Of greater concern is that English-only speakers are unable to get around and are being discriminated against for jobs. The article is anecdotal (I skipped the first several paragraphs when excerpting) so it’s not clear exactly what the breakdowns are.
You missed my point. Perhaps I wasn’t clear.
At least 1.5% of Hispanics do not speak Spanish at all, but the actual number is obviously much higher, since many non-Hispanics speak Spanish.
The statistics you’re reacting to sound like margin of error and study flaw to me.
Could you expound? Which statistic sounds like “margin of error”, and which sounds like “study flaw”, and for why do they sound that way?
You point to a 1.5% difference (almost certainly within the margin of error) as a sign of “assimilation on steroids”.
We don’t know what “speak Spanish” means (from the Census Bureau’s point of view) either. Does it mean native speaker? Primary Spanish? True bilingual? Any Spanish at all? A quick look at the Bureau’s web site didn’t help me out there much.
I think it’s more than likely that Spanish-English bilinguals (probably many in the population in Miami) are not counted as Spanish speakers. We just don’t know from the information given so drawing conclusions probably isn’t terribly prudent.
Additionally, were the statistics derived from mailers (probably) or live census takers? Mail-in questionnaires are probably not reliable under the circumstances. There might be problems with live census takers as well. Will respondents give reliable information to the census takers?
The UNITED States of America- R.I.P.
“Assimilation” would mean that Hispanics would be learning English, without necessarily abandoning Spanish. Laurence is indicating that the fact that some number of Hispanics are no longer learning Spanish as all, that English is now their _only_ language, is assimilation on steroids. His claim is one of increased quality, not increased quantity.
Did I miss a secession?
Perhaps there’s a Cuba policy at work?
href=”http://highclearing.com/index.php/archives/2008/05/29/8259″>’Paved With Good Intentions’
You got me! But of course Mayors of the constituent municipalities have little power since consolidation.

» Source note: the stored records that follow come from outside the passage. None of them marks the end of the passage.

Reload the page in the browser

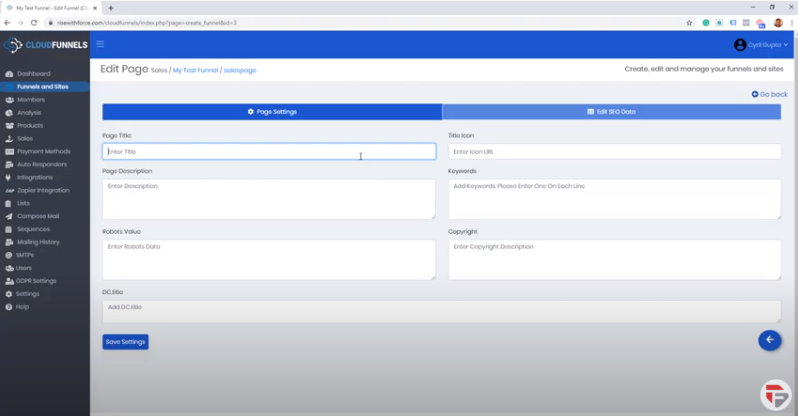(35, 22)
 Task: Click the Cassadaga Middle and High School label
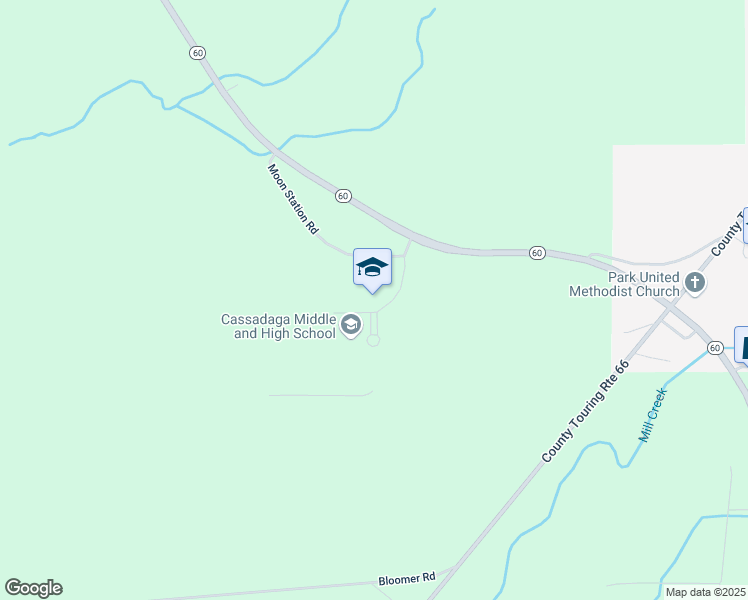(279, 326)
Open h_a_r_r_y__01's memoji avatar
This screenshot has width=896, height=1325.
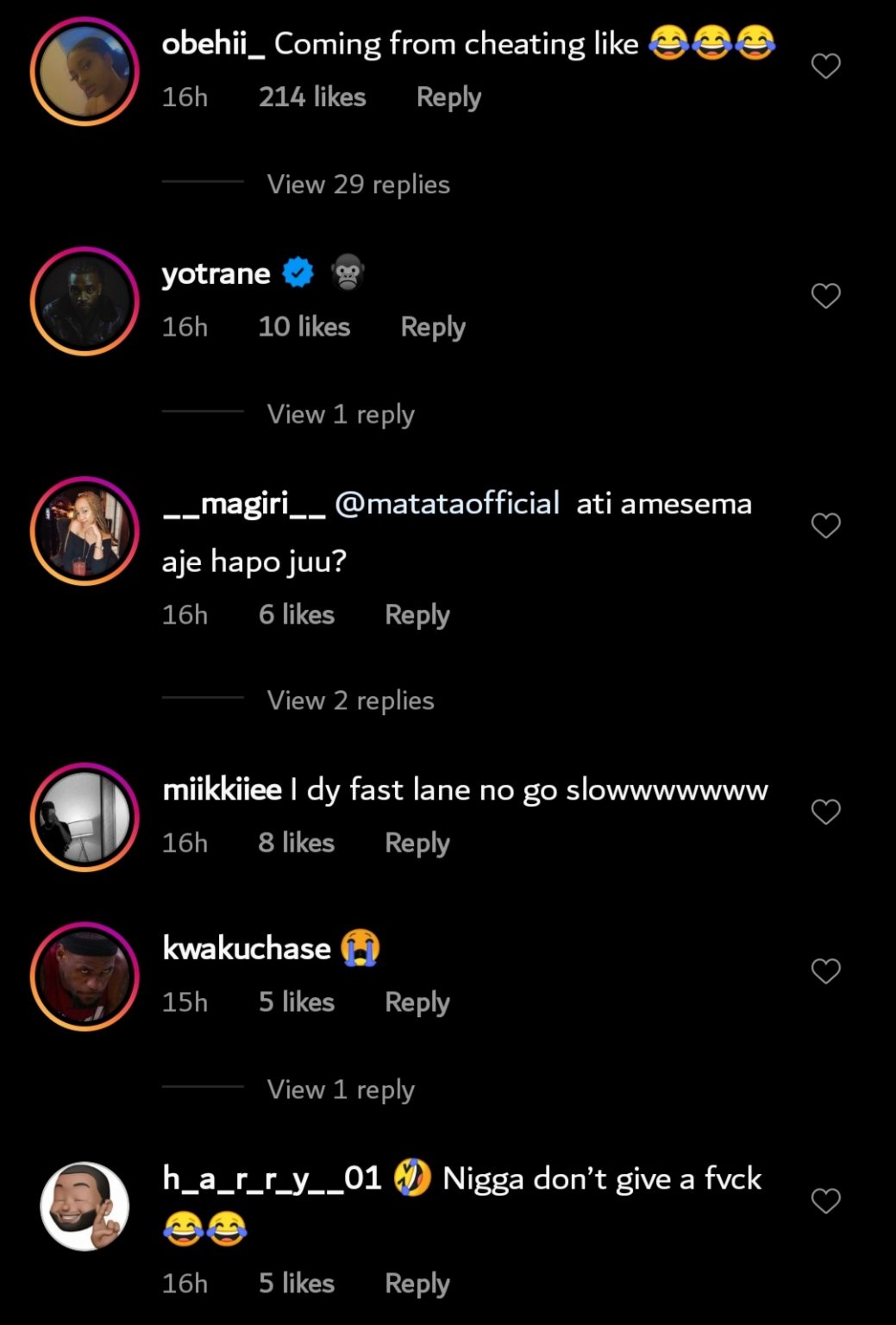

I must be writing particularly badly today – the only one who seems to understand what I’m saying is Michael. So, one last time…
The stats show that only 58.5% of Dade County residents speak Spanish. Since many non-Hispanic residents of that county speak Spanish, and since Hispanics make up only 60% of the county, it must be true that a fairly significant percentage of Hispanics do not speak Spanish at all.
That seems like a very strong indicator of assimilation.
I am not talking about a 1.5% difference. That is not what I am talking about.